Beyond the sensitivity/deformation dichotomy, the need for (typically rigid) energy storage devices is another critical constraint limiting the practical use of flexible and highly deformable sensors. Developing autonomous systems that are able to generate enough power in situ using, for instance, the photovoltaic,26–28 piezoelectric,29 triboelectric,30,31 and thermoelectric (TE) effect,12,32–35 could be a solution. Thermoelectricity allows harvesting of energy from ubiquitous temperature differences, such as body temperature to ambient temperature, in a reliable and consistent manner.

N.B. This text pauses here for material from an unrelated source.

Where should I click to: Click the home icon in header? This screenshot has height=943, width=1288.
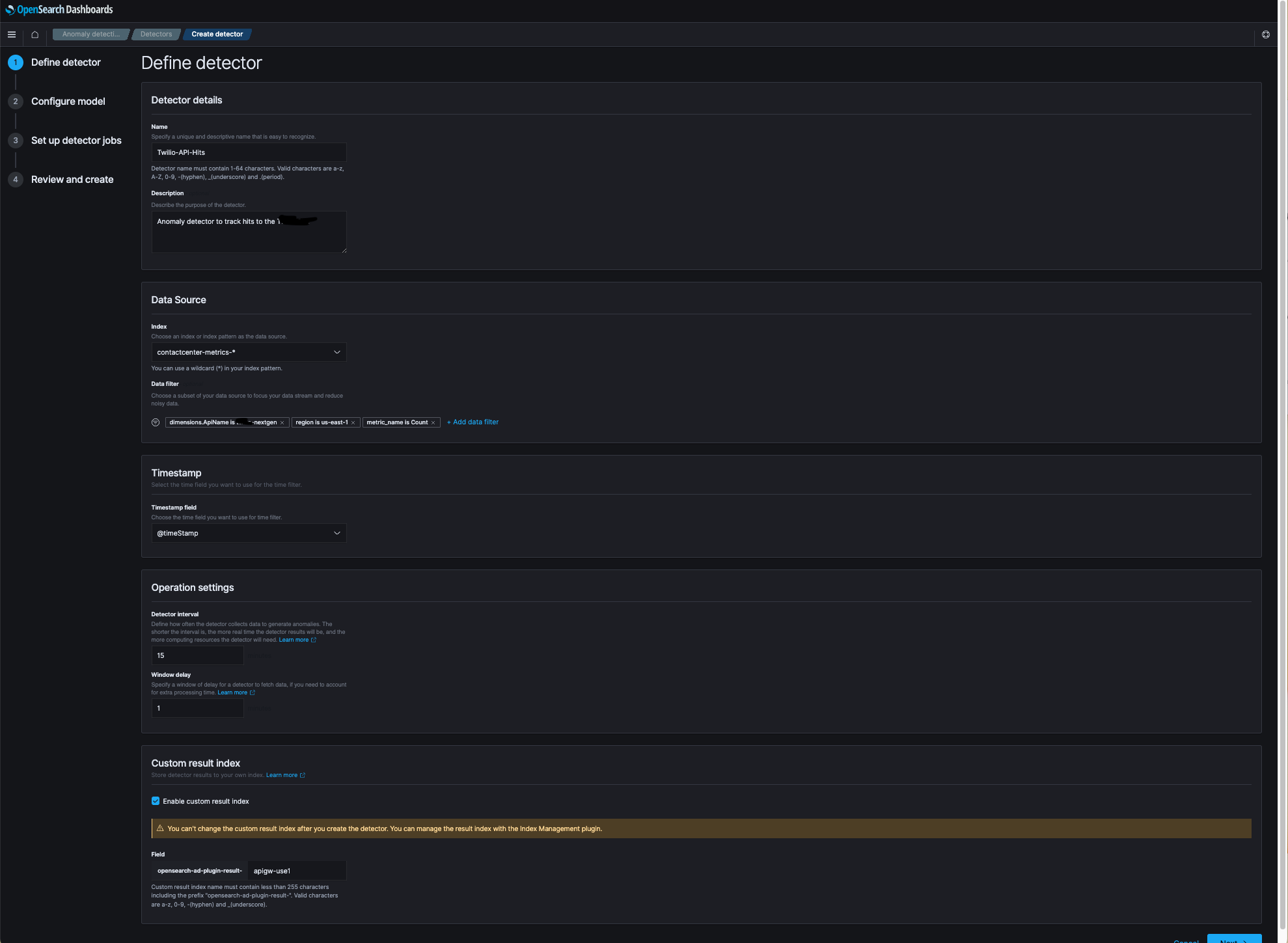(35, 34)
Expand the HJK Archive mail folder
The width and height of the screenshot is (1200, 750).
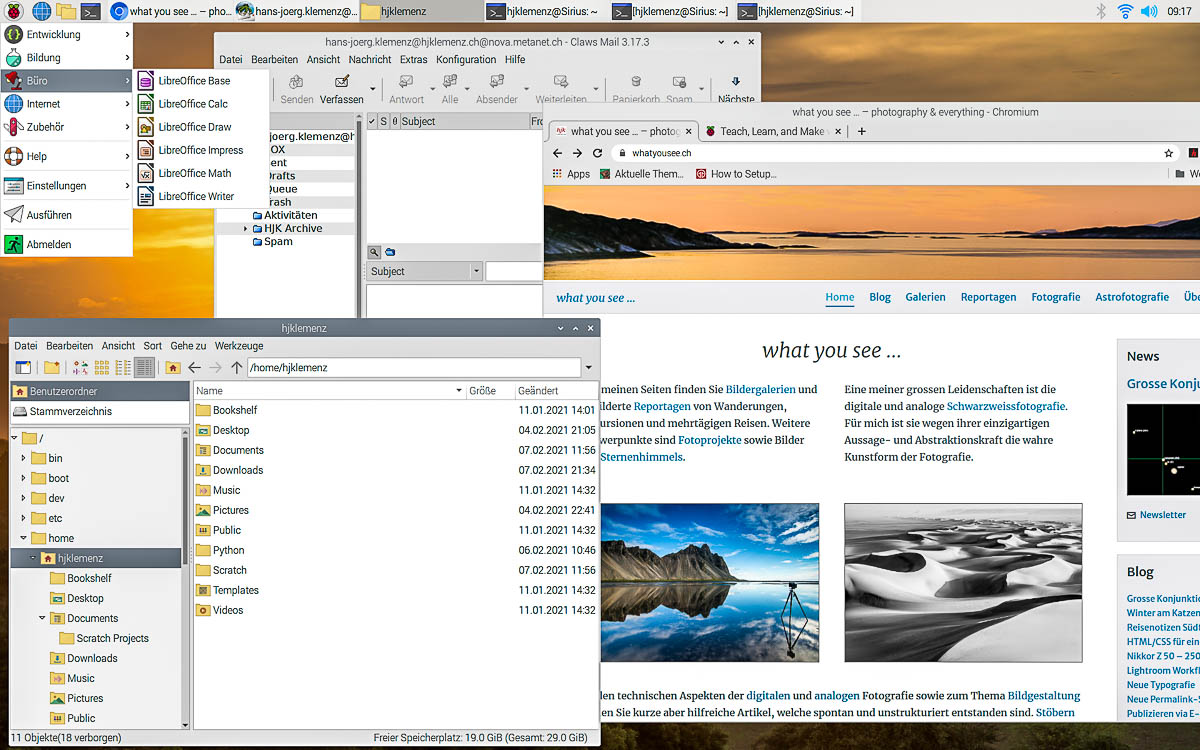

Fibre-based sensors have attracted particular attention in wearable applications. They possess many features, such as high surface area, good flexibility and recoverable deformation. However, fibre-based strain sensors usually have very low electrical conductivity because the addition of sufficiently high conductive filler content can significantly affect their spinnability and mechanical properties. The conflict between the mechanical properties and electrical conductivities also hinders the development of a stretchable temperature sensor. Moreover, the low electrical conductivities limited the thermoelectrical efficient so that no self-powered strain/temperature sensor based on yarn has been reported.

We present, for the first time, an ultrasensitive self-powered smart yarn, based on the thermoelectric properties of PEDOT:PSS (poly(3,4-ethylene-dioxythiophene)–poly(styrene sulfonate)) coated on a commercial Lycra® yarn (detailed in ESI[thin space (1/6-em)]36). By imposing and tuning cracks in the PEDOT:PSS coating layer, we achieve a unique combination of large deformations and ultrahigh sensitivity. Moreover, the sensor could be autonomously powered by the thermoelectric response of the PEDOT:PSS coating, when subjected to a temperature gradient (e.g. 20 K), and detect, for instance, cyclic strains and temperature (difference).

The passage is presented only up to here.